Electrical – IC controlled triac dimmer design, zero crossing detection and inductor sizing


I'm trying to create a dimmer that uses an IC to control the triac firing. My understanding is that I need a random phase optocoupled triac driver. However I need to know when the zero crossing is on the IC. I've seen circuits similar to below for optocouplers

The collector goes to the IC

Here's where I'm confused, every depiction of an optocoupler shows the two left pins as an anode and cathode, which brings me to my first questions.

  1. Does the DC side only conduct on the half wave? Or is it actually two parallel diodes in opposite directions? If that's the case,

  2. Could I implement my zero crossing detection by having the far right wire go to an external interrupt on my IC and just switch between positive and negative edge trigger, causing an interrupt when it crosses zero because it switches between VCC and GND going to the pin?

  3. Wouldn't the Vf of the diode cause issues because it wouldn't conduct until slightly past the zero crossing whenever the AC crosses the Vf?

Next, regarding noise, I've seen several ways of minimizing this.

  1. Is it better to turn on at the zero crossing and shut off midwave or turn off at the zero crossing and turn on midwave as far as minimizing noise?

  2. Sometimes I see inductors, sometimes I see RC snubbers in dimming circuits. Most online circuits show the RC snubber, but the ETC Sensor dimmers I've worked with have very large inductors (though I don't know if there's also an RC). Is there a reason to use one over the other/both?

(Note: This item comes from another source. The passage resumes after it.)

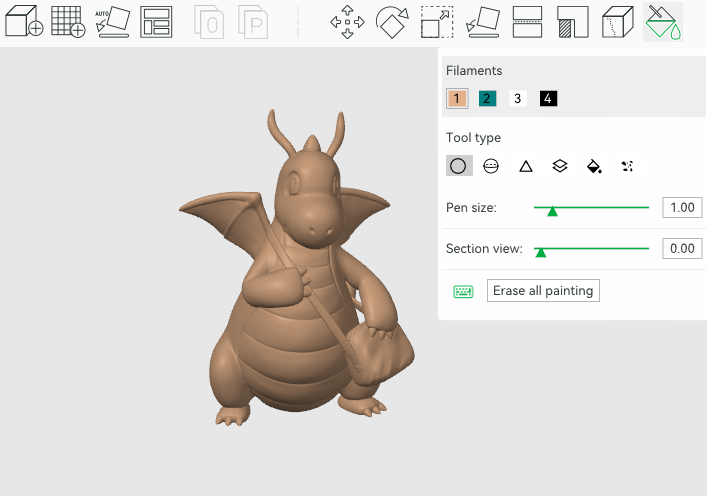Viewport: 707px width, 496px height.
Task: Select the Move tool with four arrows
Action: coord(347,21)
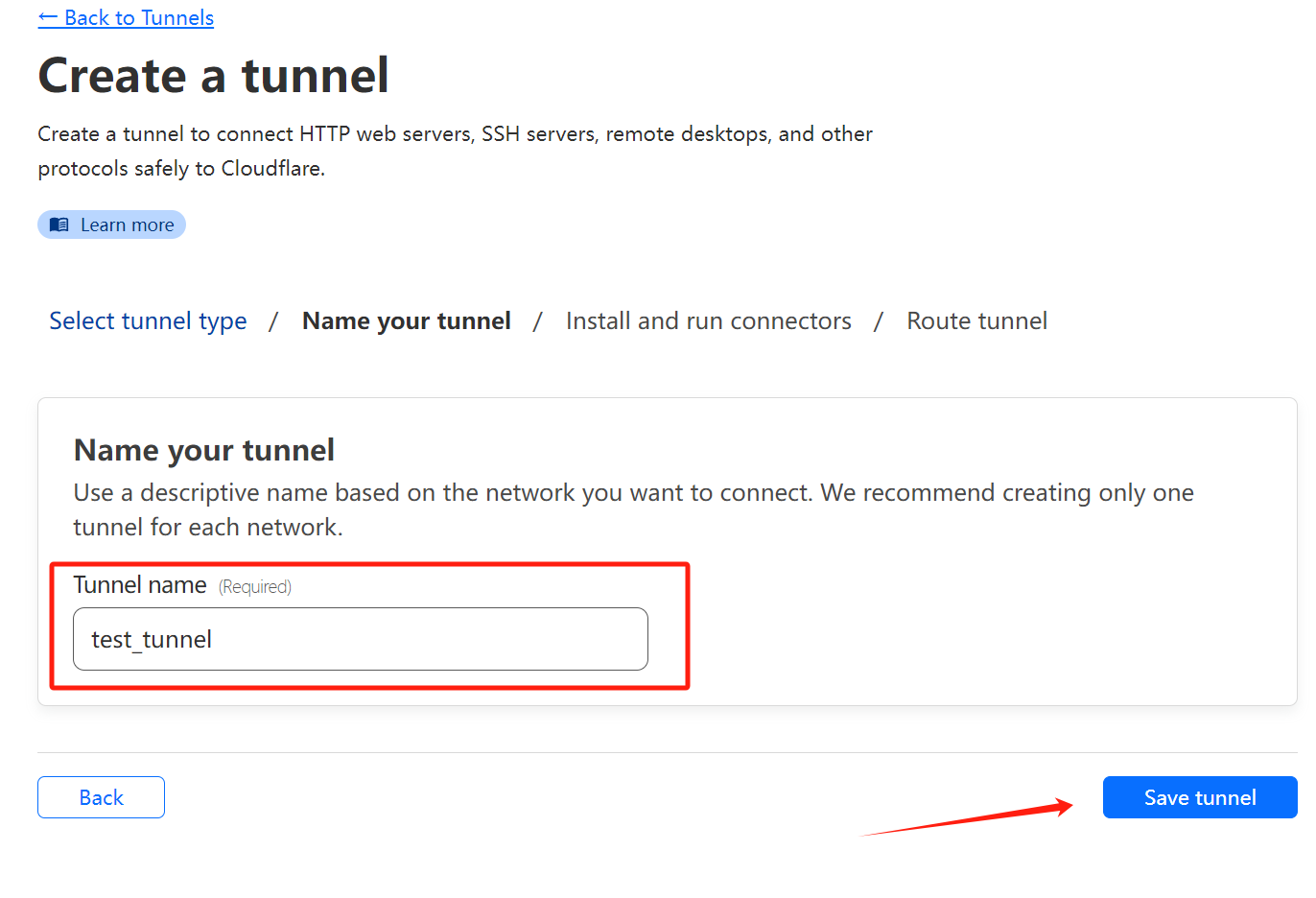Click the Tunnel name field label

tap(140, 585)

When choosing a size for the inductor,

  1. Do triacs have a rated switching speed? (e.g. to calculate the dI/dt across the inductor, do I assume it's an instantaneous change or is there a rated 'speed' for a triac? The only dv/dt ratings I've seen on a triac have to do with protecting it from false firing.

Thank you so much

Best Answer

To answer your questions in turn, starting with your optocoupler questions:

  1. You want an optocoupler with a bipolar (vs. unipolar) input: this means the input LEDs are in inverse parallel, allowing you to sense both halves of the AC waveform.

  2. Provided the optocoupler output is clean, that's more than fine for generating a zero-cross interrupt -- you don't need to bother with switching the interrupt edge, though, as the interrupt pulse will look the same on both half-cycle-transitions.

  3. With the bipolar input optocoupler, the Vf actually works in your favor, giving you a pulse centered on the actual zero-crossing assuming a symmetric mains waveform.

As to your noise questions:

  1. You are talking about the distinction between "leading edge" and "trailing edge" dimming here. Some loads (like ordinary incandescent bulbs) are happy with either, while others require one or the other; even for loads that can use either, trailing-edge is superior as it generates less EMI. However, a TRIAC can't be turned off, or "commutated", by its gate -- it relies on the AC zero-cross to commutate. So, all TRIAC dimmers are leading-edge by their nature -- trailing-edge or switchable-mode dimming requires the use of IGBT or MOSFET switches instead of TRIACs, which is much costlier.

  2. RC networks are used for snubbing because mains inductors are big, chunky, and expensive; snubbing also is needed to protect the triac from transients causing accidental turn-ons and such.

Last but not least, to address your concern about snubber design, Fairchild Semiconductor AN-3008 provides a design procedure. Fortunately, most lighting loads (save for MLV transformers and perhaps magnetic fluorescent ballasts) are not particularly stringent regarding snubbing, so a first-cut snubber should suffice. (Motors are far worse!)